YOUR OBJECTIVE :: Could you copy every record exactly as it appears?

Extracted data entries ::
-=-=-

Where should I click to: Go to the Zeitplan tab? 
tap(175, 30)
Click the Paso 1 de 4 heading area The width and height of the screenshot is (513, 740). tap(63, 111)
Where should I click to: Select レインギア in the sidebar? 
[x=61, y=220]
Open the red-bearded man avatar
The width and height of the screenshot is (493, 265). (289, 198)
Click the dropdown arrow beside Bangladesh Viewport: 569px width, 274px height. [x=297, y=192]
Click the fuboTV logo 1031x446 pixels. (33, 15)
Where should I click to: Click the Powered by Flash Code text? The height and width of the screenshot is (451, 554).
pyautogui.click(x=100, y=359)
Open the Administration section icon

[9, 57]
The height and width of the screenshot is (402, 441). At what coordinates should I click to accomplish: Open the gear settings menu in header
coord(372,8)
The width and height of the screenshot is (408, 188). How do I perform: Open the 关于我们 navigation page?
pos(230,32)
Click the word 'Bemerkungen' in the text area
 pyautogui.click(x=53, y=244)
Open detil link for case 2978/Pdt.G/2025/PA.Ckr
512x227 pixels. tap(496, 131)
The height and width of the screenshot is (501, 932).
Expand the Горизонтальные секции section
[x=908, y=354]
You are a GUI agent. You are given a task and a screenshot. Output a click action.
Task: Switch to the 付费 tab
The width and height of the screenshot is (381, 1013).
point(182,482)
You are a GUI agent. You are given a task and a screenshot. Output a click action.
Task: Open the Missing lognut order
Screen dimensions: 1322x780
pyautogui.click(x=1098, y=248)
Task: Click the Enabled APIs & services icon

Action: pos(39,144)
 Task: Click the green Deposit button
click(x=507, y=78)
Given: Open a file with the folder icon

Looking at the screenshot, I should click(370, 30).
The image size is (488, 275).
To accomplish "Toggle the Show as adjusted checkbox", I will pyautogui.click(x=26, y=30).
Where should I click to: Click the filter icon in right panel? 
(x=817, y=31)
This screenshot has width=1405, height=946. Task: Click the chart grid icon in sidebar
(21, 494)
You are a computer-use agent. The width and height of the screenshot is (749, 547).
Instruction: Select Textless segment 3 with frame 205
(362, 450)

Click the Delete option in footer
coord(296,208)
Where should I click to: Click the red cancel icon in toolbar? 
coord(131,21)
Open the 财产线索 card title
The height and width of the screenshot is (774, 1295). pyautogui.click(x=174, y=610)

-=-=-

WRITTEN RESPONSE ::
Where should I click to: Go to the Zeitplan tab? 
tap(175, 30)
Click the Paso 1 de 4 heading area The width and height of the screenshot is (513, 740). tap(63, 111)
Where should I click to: Select レインギア in the sidebar? 
[x=61, y=220]
Open the red-bearded man avatar
The width and height of the screenshot is (493, 265). (289, 198)
Click the dropdown arrow beside Bangladesh Viewport: 569px width, 274px height. [x=297, y=192]
Click the fuboTV logo 1031x446 pixels. (33, 15)
Where should I click to: Click the Powered by Flash Code text? The height and width of the screenshot is (451, 554).
pyautogui.click(x=100, y=359)
Open the Administration section icon

[9, 57]
The height and width of the screenshot is (402, 441). At what coordinates should I click to accomplish: Open the gear settings menu in header
coord(372,8)
The width and height of the screenshot is (408, 188). How do I perform: Open the 关于我们 navigation page?
pos(230,32)
Click the word 'Bemerkungen' in the text area
 pyautogui.click(x=53, y=244)
Open detil link for case 2978/Pdt.G/2025/PA.Ckr
512x227 pixels. tap(496, 131)
The height and width of the screenshot is (501, 932).
Expand the Горизонтальные секции section
[x=908, y=354]
You are a GUI agent. You are given a task and a screenshot. Output a click action.
Task: Switch to the 付费 tab
The width and height of the screenshot is (381, 1013).
point(182,482)
You are a GUI agent. You are given a task and a screenshot. Output a click action.
Task: Open the Missing lognut order
Screen dimensions: 1322x780
pyautogui.click(x=1098, y=248)
Task: Click the Enabled APIs & services icon

Action: pos(39,144)
 Task: Click the green Deposit button
click(x=507, y=78)
Given: Open a file with the folder icon

Looking at the screenshot, I should click(370, 30).
The image size is (488, 275).
To accomplish "Toggle the Show as adjusted checkbox", I will pyautogui.click(x=26, y=30).
Where should I click to: Click the filter icon in right panel? 
(x=817, y=31)
This screenshot has width=1405, height=946. Task: Click the chart grid icon in sidebar
(21, 494)
You are a computer-use agent. The width and height of the screenshot is (749, 547).
Instruction: Select Textless segment 3 with frame 205
(362, 450)

Click the Delete option in footer
coord(296,208)
Where should I click to: Click the red cancel icon in toolbar? 
coord(131,21)
Open the 财产线索 card title
The height and width of the screenshot is (774, 1295). pyautogui.click(x=174, y=610)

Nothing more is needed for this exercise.